====== Data extracts
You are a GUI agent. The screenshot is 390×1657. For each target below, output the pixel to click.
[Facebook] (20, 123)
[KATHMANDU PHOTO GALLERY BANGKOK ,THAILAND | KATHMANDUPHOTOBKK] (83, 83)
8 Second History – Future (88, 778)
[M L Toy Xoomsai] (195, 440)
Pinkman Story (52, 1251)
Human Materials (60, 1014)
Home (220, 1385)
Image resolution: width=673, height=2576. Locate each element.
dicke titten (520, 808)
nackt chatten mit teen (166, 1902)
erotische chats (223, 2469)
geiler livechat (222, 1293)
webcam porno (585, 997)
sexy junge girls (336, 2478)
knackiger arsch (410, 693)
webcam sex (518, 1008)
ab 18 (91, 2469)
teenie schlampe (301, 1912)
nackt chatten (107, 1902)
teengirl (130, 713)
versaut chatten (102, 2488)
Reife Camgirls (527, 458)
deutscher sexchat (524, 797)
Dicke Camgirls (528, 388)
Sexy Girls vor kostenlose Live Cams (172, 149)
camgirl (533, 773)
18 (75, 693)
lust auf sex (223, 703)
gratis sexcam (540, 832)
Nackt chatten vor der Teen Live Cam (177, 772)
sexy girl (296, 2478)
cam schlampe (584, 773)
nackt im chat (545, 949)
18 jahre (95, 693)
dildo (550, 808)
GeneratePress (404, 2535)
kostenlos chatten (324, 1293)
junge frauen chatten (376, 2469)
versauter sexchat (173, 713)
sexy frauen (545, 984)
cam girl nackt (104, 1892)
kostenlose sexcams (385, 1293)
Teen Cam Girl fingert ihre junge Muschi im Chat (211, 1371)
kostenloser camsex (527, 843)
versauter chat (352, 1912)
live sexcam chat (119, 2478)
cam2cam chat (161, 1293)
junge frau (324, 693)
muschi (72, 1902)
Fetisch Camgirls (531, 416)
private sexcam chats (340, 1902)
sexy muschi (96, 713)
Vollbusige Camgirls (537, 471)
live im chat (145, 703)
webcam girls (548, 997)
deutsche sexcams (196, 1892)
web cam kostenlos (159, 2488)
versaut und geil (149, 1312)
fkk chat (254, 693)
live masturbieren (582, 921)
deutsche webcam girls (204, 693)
============
Action item:
Wherever a line in the entries above holds "each", copy that line.

Answer to this exercise:
You are a GUI agent. The screenshot is 390×1657. For each target below, output the pixel to click.
Image resolution: width=673, height=2576. Locate each element.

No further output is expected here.